HOW TO COMPLETE THIS TASK —
Exact copy, pictures omitted: the line holding "You are a computer-use" and every line after it down to the end of the entries.

MATERIAL PROVIDED —
▼

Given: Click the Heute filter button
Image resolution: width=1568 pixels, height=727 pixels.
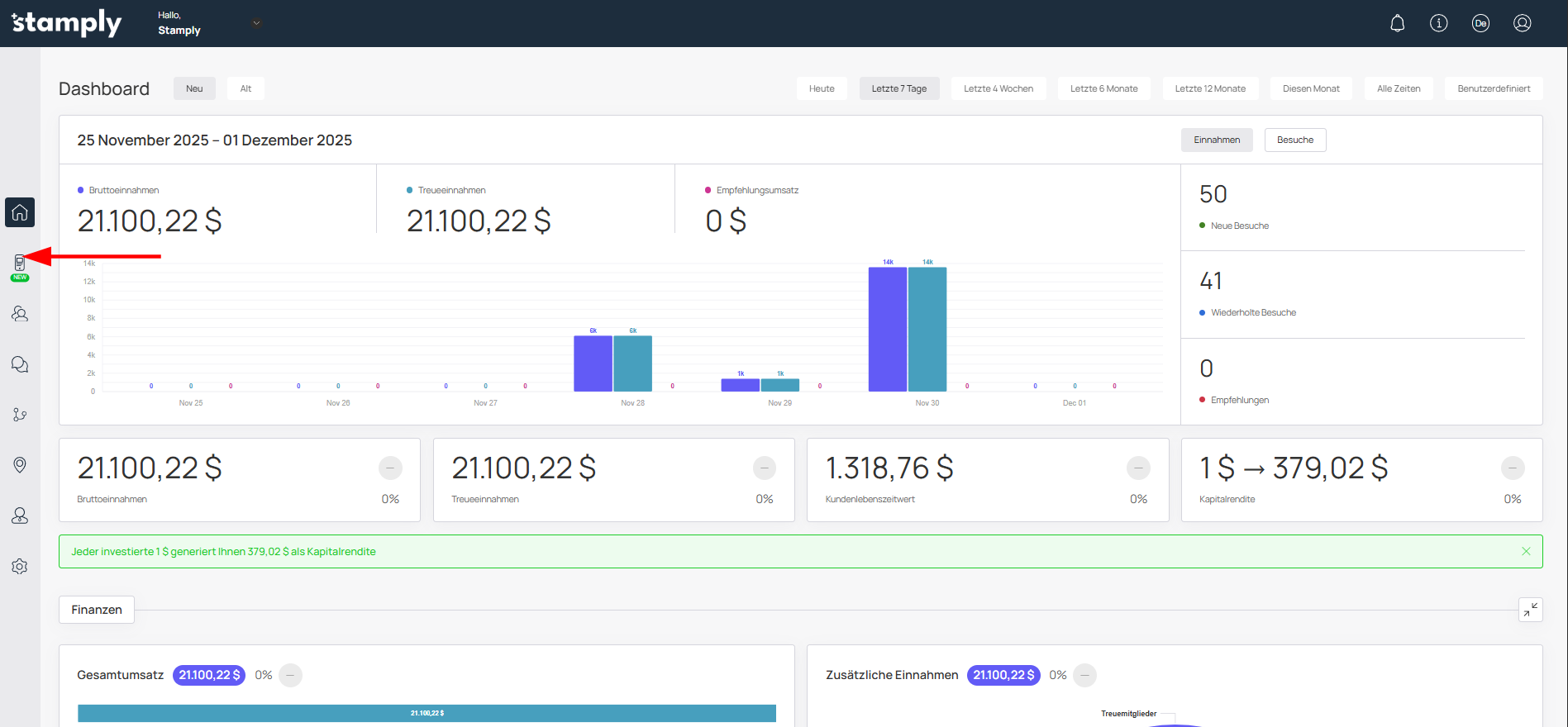Looking at the screenshot, I should (x=822, y=88).
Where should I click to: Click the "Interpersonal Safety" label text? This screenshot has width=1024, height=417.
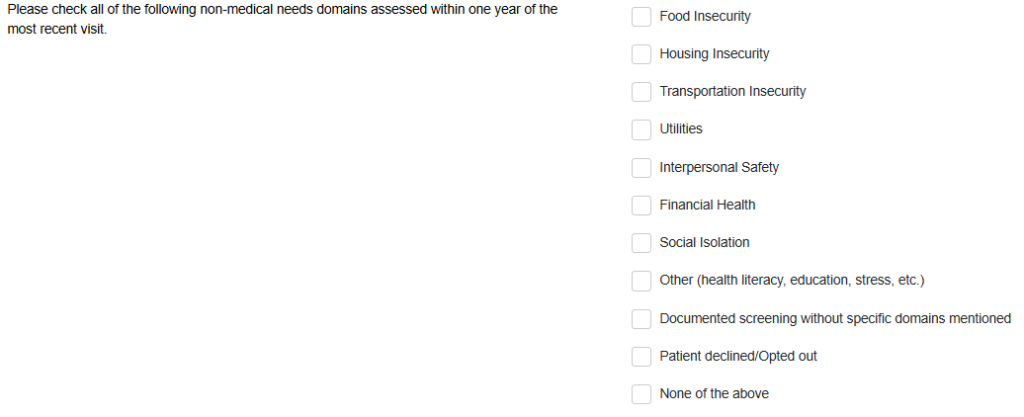pyautogui.click(x=719, y=168)
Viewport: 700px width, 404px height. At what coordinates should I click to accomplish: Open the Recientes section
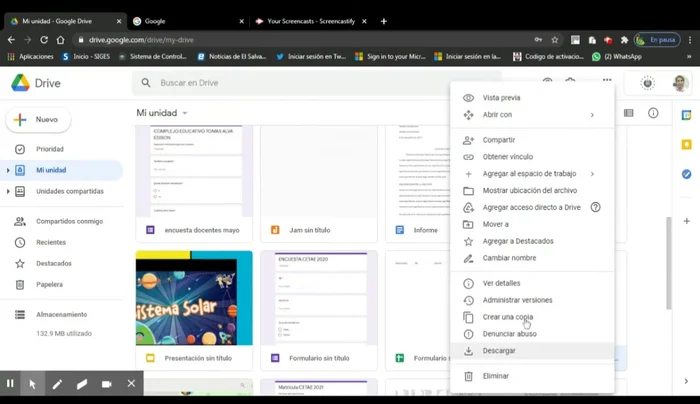pos(51,242)
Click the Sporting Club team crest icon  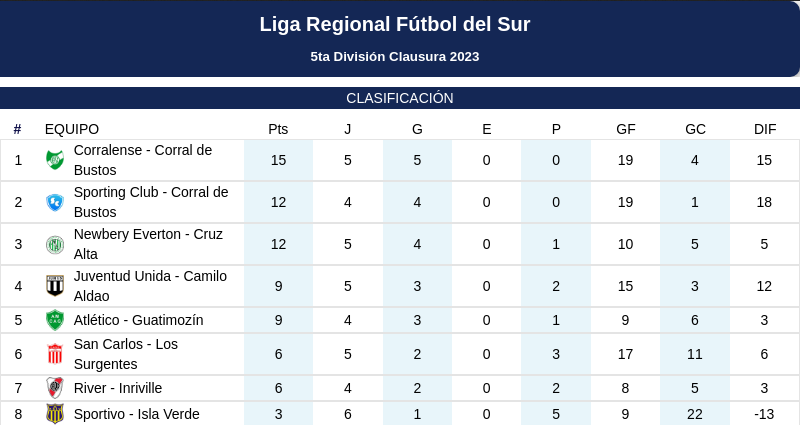pos(55,202)
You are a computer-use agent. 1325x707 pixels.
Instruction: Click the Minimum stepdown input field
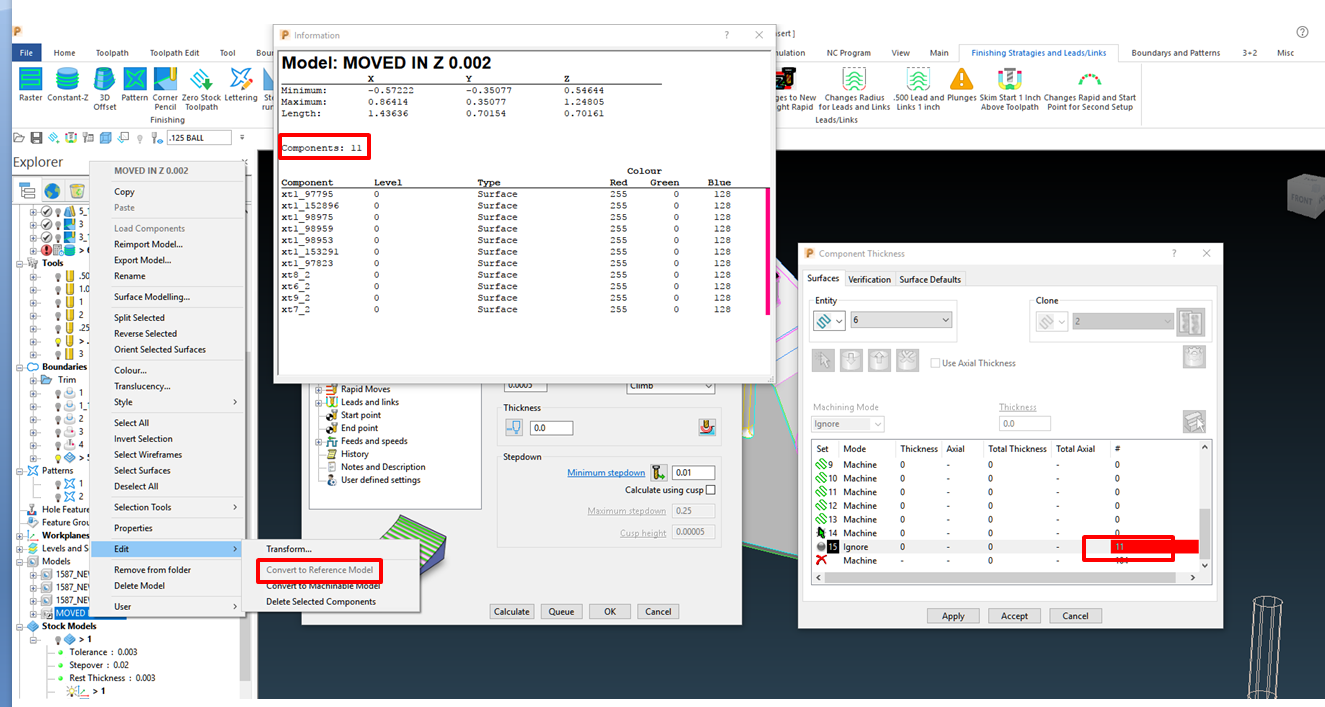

▲

TASK OUTPUT —
You are a computer-use agent. 1325x707 pixels.
Instruction: Click the Minimum stepdown input field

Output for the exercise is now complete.